Problem description: Once the line holding "Screen dimensions: 1158x510" is found, output it and all remaining lines of the data exactly, with every picture left out.
[Opening Records for this task section]
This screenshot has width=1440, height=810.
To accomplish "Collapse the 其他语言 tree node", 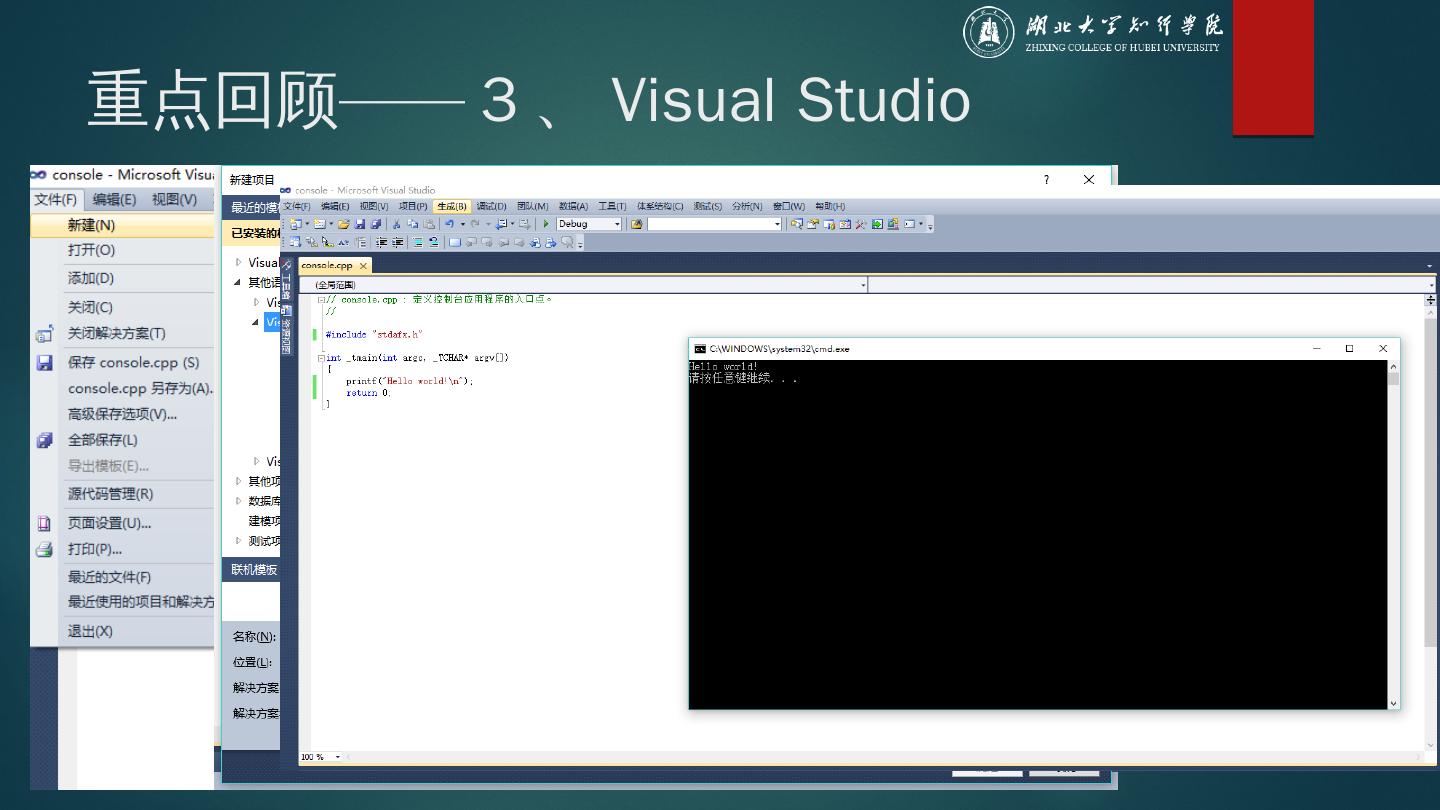I will [238, 282].
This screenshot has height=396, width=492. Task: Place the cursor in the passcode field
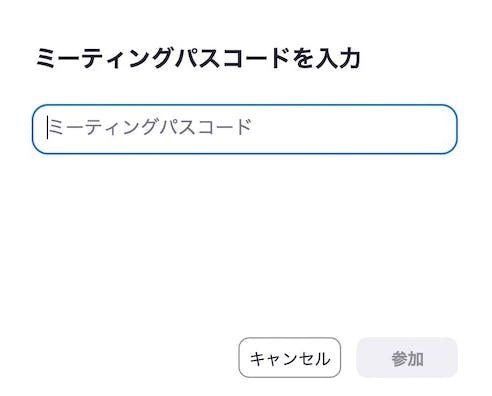pyautogui.click(x=245, y=129)
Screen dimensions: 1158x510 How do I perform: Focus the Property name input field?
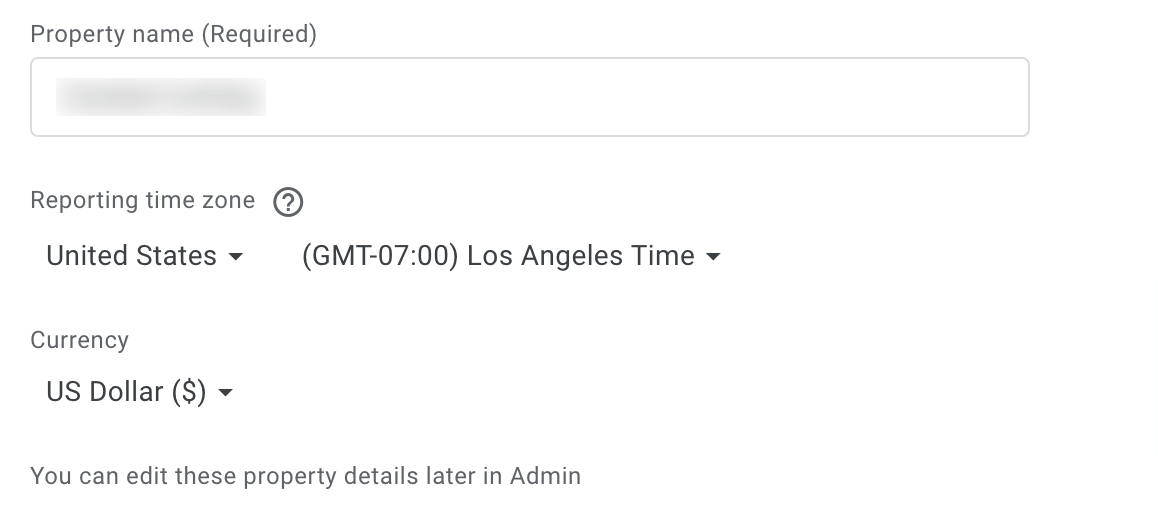click(x=530, y=97)
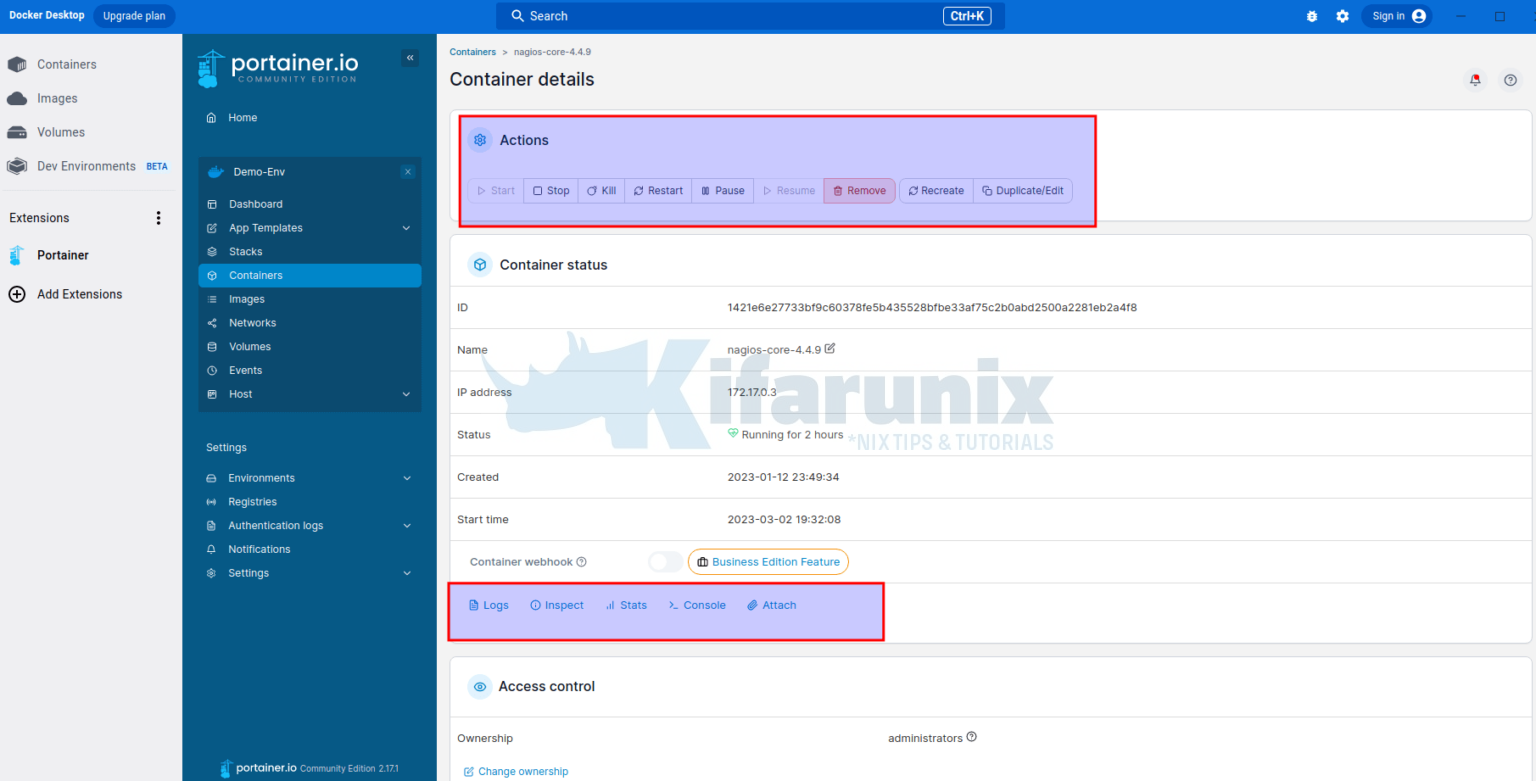1536x781 pixels.
Task: Open Docker Desktop settings gear icon
Action: (x=1342, y=16)
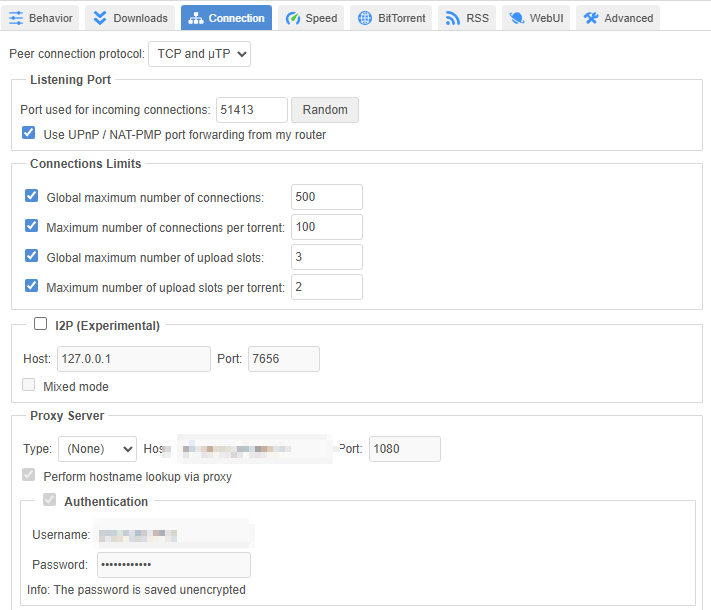The image size is (711, 610).
Task: Uncheck Maximum upload slots per torrent
Action: point(32,287)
[Closing Records for this task section]
Solution for this exercise:
Screen dimensions: 1158x510 How do I perform: Focus the Property name input field?
click(x=530, y=97)
1536x781 pixels.
Task: Open Docker Desktop settings gear icon
Action: (x=1342, y=16)
The image size is (711, 610).
Task: Uncheck Maximum upload slots per torrent
Action: point(32,287)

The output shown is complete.